From the entries below, retype only the lines from the one with "ZIP Code Database (379, 54)" through the one with "Home (33, 66)", exactly as written.
"""
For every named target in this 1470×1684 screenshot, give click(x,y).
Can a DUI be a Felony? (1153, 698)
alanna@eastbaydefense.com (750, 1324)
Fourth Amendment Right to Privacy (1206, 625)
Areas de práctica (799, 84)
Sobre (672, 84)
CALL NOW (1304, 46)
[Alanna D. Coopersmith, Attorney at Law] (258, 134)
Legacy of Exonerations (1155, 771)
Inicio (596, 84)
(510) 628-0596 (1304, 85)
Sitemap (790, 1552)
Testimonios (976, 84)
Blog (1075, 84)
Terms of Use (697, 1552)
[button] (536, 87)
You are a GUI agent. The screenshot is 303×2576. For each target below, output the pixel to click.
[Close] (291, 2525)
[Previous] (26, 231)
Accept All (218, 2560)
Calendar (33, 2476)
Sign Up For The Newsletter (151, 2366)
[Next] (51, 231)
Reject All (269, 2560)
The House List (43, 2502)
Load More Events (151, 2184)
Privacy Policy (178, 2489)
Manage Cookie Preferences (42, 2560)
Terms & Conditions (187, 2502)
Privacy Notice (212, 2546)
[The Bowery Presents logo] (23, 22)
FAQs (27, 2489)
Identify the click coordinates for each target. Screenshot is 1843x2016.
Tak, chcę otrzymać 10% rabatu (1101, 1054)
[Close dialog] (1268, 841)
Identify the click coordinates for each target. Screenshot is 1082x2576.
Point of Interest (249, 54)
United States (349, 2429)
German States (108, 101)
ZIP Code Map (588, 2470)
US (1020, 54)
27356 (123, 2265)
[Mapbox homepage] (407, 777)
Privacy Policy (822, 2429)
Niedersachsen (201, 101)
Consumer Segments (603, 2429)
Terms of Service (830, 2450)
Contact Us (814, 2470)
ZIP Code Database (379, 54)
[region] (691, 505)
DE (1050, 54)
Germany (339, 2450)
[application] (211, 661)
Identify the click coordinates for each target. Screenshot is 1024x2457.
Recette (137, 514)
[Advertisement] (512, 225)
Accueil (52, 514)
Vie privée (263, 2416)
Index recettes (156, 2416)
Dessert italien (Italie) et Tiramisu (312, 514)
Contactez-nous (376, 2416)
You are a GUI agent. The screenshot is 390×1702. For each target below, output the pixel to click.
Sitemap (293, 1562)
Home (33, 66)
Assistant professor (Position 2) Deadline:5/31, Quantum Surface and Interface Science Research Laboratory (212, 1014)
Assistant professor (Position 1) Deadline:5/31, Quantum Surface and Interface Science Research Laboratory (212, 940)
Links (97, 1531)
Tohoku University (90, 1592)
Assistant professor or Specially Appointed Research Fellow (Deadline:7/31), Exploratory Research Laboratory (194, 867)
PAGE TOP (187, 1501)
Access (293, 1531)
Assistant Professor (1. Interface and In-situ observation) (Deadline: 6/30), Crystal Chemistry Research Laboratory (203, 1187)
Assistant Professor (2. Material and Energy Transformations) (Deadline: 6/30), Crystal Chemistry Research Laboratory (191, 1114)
"""
** Task solution **
ZIP Code Database (379, 54)
[region] (691, 505)
DE (1050, 54)
Germany (339, 2450)
[application] (211, 661)
Identify the click coordinates for each target. Screenshot is 1024x2457.
Recette (137, 514)
[Advertisement] (512, 225)
Accueil (52, 514)
Vie privée (263, 2416)
Index recettes (156, 2416)
Dessert italien (Italie) et Tiramisu (312, 514)
Contactez-nous (376, 2416)
You are a GUI agent. The screenshot is 390×1702. For each target below, output the pixel to click.
Sitemap (293, 1562)
Home (33, 66)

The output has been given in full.